Una delle migliori studentesse del mio corso ha scritto una lettera aperta al primo ministro Modi, ultimamente molto criticato anche per i suoi continui viaggi all’estero e la scarsa attenzione ai sommovimenti interni:

«Caro Modi ji,” ha scritto Shaminder Kour, “ho saputo che stai facendo un tour interno dell’India questa volta, incontrando contadini eccetera. Te ne sono veramente grata, però devo dirti che è ora che cambi il tuo discorso. Hai vinto le elezioni nel 2014 sulle basi del tuo comizio: “Sono un semplice venditore di tè”, ma se ti fossi guardato un po’ attorno ti saresti accorto che il paese è in subbuglio.

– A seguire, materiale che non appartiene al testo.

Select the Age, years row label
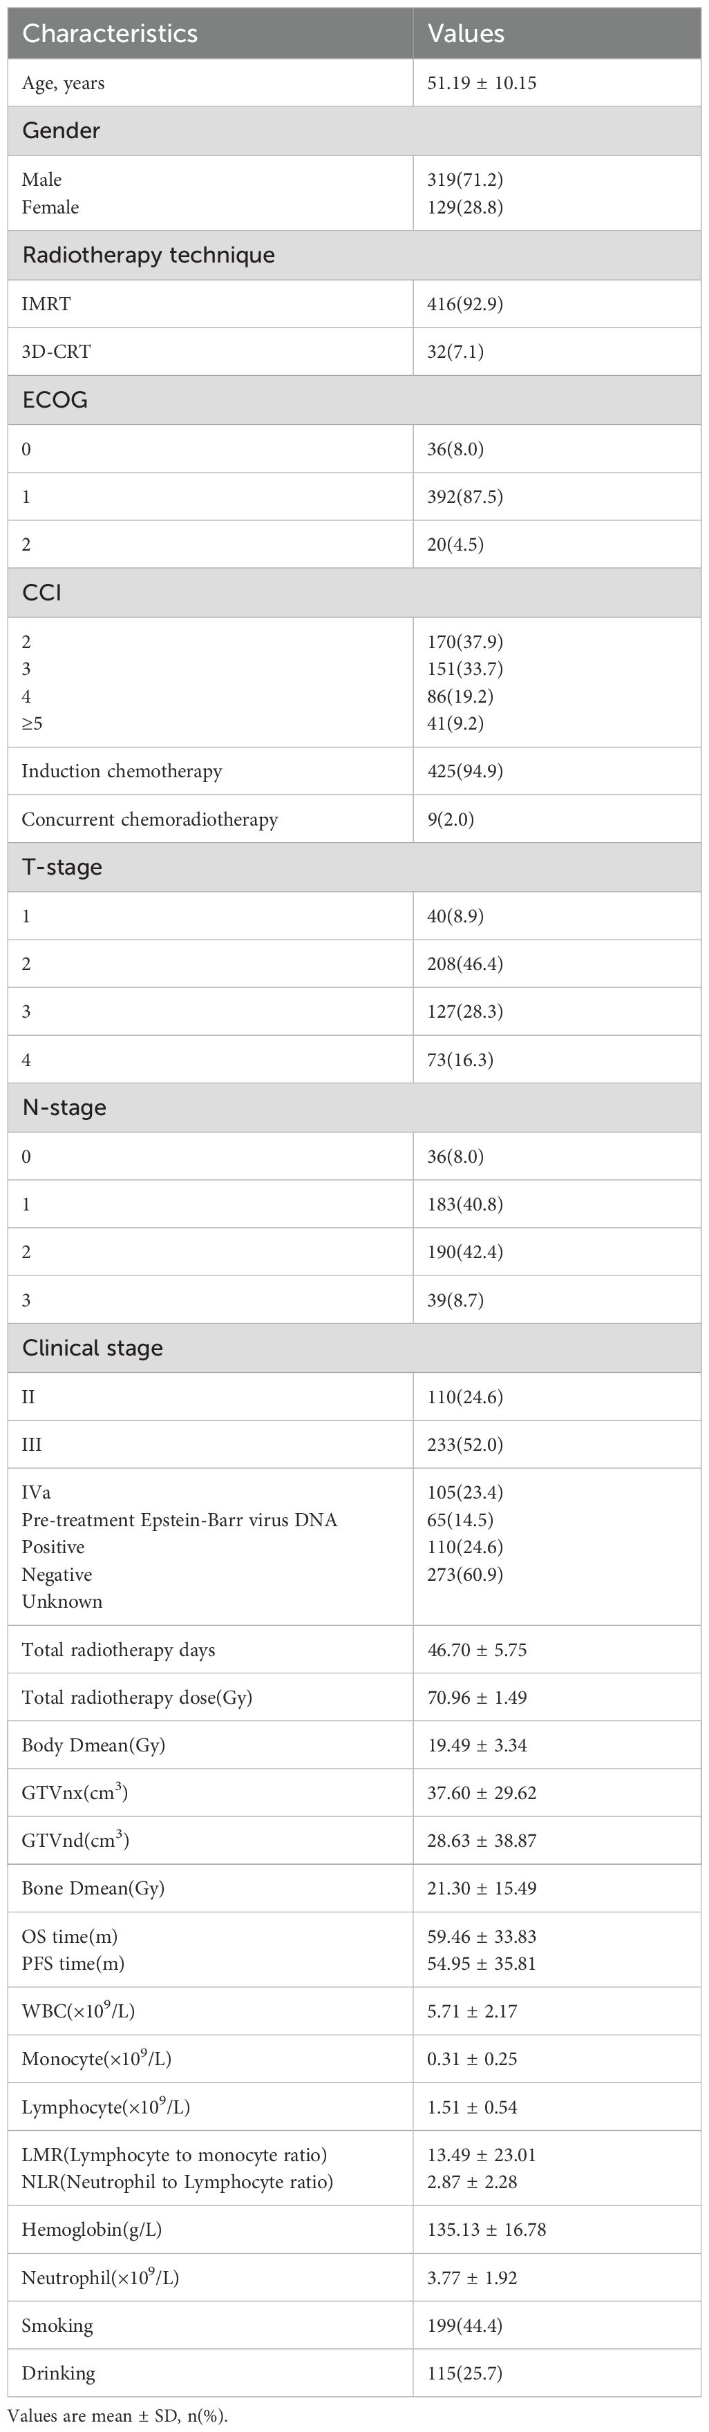Screen dimensions: 709x2432 click(63, 83)
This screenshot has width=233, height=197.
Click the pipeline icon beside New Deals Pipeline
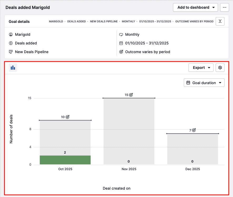click(x=11, y=52)
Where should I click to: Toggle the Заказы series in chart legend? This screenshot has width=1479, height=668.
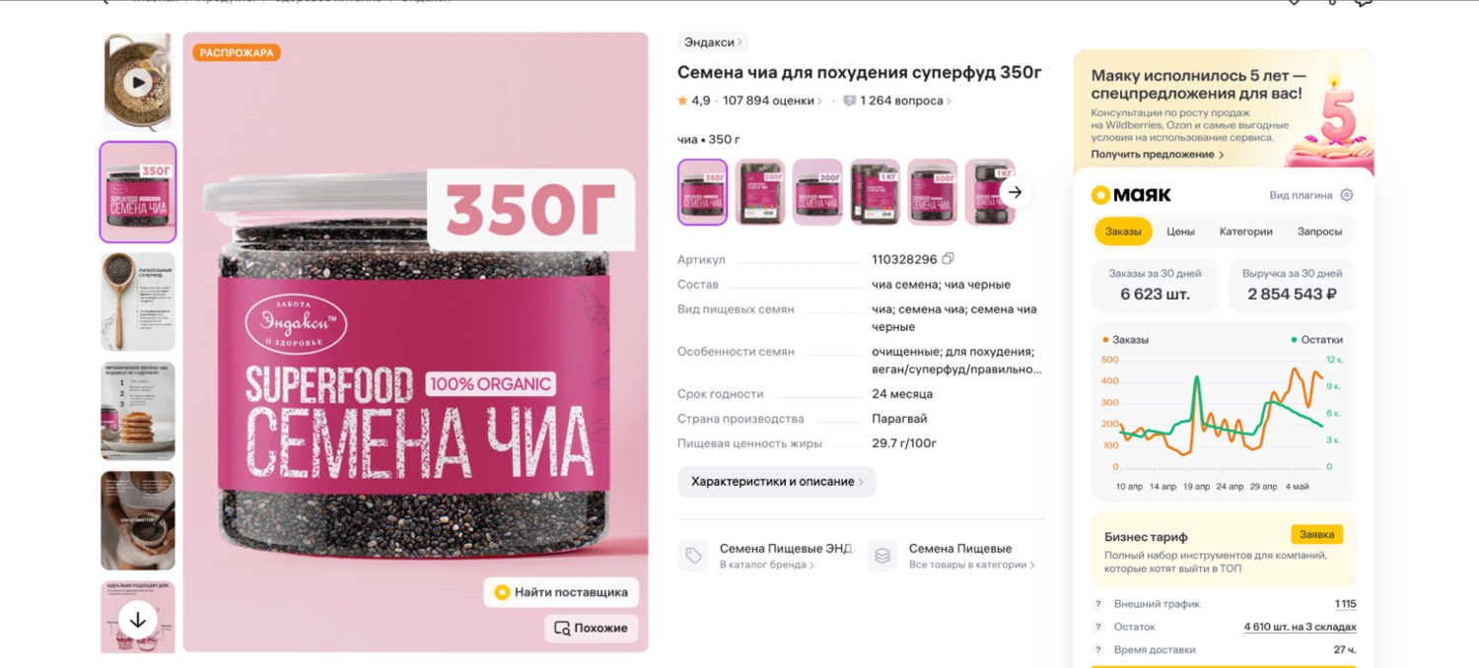click(x=1125, y=340)
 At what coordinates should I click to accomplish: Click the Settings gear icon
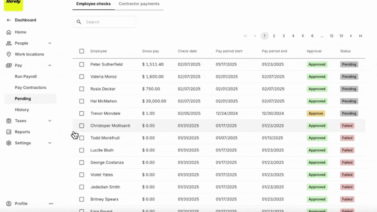(x=9, y=143)
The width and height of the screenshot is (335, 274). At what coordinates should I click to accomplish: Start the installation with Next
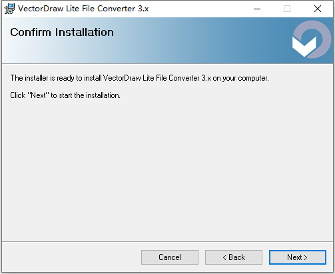(298, 257)
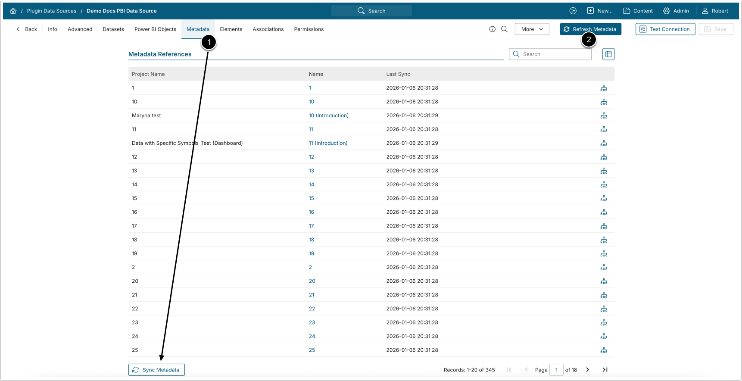Expand the More dropdown
742x381 pixels.
point(532,29)

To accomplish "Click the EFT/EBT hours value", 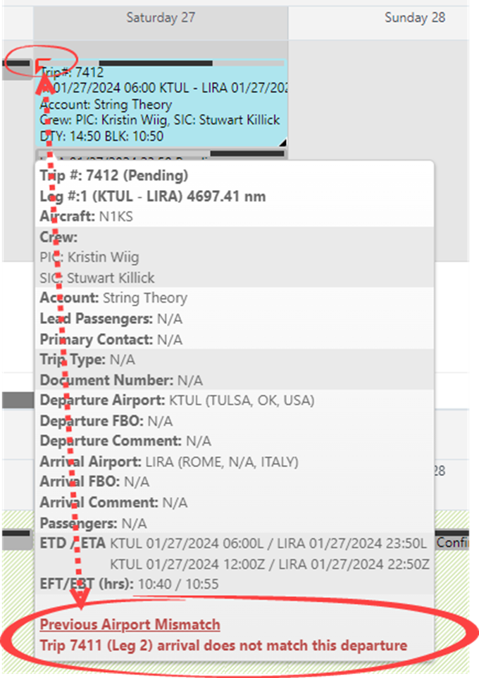I will pyautogui.click(x=178, y=584).
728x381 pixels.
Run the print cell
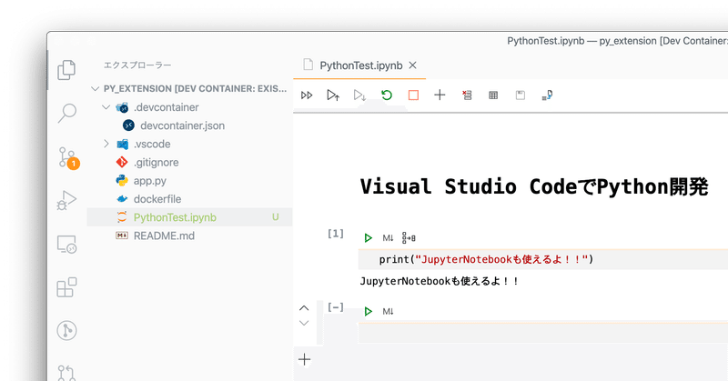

La gente si sta ribellando per le strade, i legislatori stanno diventando dei fuorilegge, i giornalisti vengono picchiati, i militanti vengono torturati e gli viene gettato addosso l’acido. Modi Ji, metà del paese è stato accusato d’essere anti-nazionalista. Gli studenti vengono accusati di sedizione e alcuni di loro hanno deciso di togliersi la vita. L’università è vittima di tagli severi ai finanziamenti, mentre i contadini vengono abbandonati a morire a dritta e a manca. I tuoi ministri continuano a fare dichiarazioni controverse e francamente siamo stanchi di sentirti chiedere “perché la gente ce l’ha con me?” E questi tuoi status update da “venditore di tè” a ripetizione poi…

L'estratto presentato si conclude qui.